Last week’s DataWorks Summit in Berlin, attended by Protegrity, had a strong emphasis on data privacy and data protection, with GDPR core to many of the sessions. A poll in the morning keynote of day two highlighted that 15 percent of the attendees would not be ready for the May 25th deadline, with just over 50 percent still making preparations.
The conference, with a theme of, “Ideas. Insights. Innovation.” brought together a large, mainly technical audience with shared interest in maximising data exploitation for business value, but throughout there was a strong recognition of the fundamental importance of data privacy, with many references to recent cases of data loss and misuse, including the revelations from Facebook.
Scott Gnau, Hortonworks CTO, highlighted the trend of cloud adoption with a simple but effective reminder of the need for organisations to align their use of data (and analytics) and cloud adoption with their business strategies. An audience poll indicated that cloud adoption is still at an early stage, with only 25 percent of respondents moving (or planning to move) more than half their analytics to the cloud. The poll didn’t enquire as to the reasons for hesitancy, but often it’s security concerns. And of course the cynic in me might question why 35 percent of respondents have “no-plans” to move to the cloud. Is this evidence of vendor and analyst hype around cloud migration or poll bias? It’s worth noting that 10 percent of poll respondents answered “What is GDPR?” to the question about GDPR readiness. A suitable reminder that data quality is often unreliable, and often not fit for purpose!

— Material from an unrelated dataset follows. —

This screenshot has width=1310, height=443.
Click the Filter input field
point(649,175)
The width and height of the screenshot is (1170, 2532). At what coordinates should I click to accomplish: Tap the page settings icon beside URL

Clarity in “data understanding” was another strong theme at DataWorks; with an emphasis on metadata – the “right data, for the right use” was how Mandy Chessell from IBM described the aim of metadata initiatives underway. Specifically, this referenced the Apache Atlas initiative, that aims to define a set of open standard interfaces, message protocols and frameworks for metadata management and governance. As she succinctly put it, “Good analytics needs good data, and that needs good metadata.”
A case study from MunichRe emphasised the proliferation of data, but also the quest to find new data to create richer data sets for analytics — not in a random way, but a coordinated approach to extend data sets by acquiring specific data for a specific purpose. At MunichRe they have identified a role for “data hunters” who go out in the business, and also externally, to identify new, untapped data sources for collection and integration onto analytics. All this fueled the drive to faster, more responsive, more accurate analytics.
Many presenters discussed the practical challenges of fulfilling data protection requirements. Worldpay explained how fundamental data protection is to their business; and the decision they have made to tokenise or encrypt sensitive fields in their Hadoop platform – knowing that clusters are a key target for hackers, and that hackers go to any extremes to get personal data.
Apache Ranger is now widely used to provide access controls; but Hortonworks security specialists identified the options available through partners such as Protegrity to use encryption or tokenization to protect sensitive data at field level.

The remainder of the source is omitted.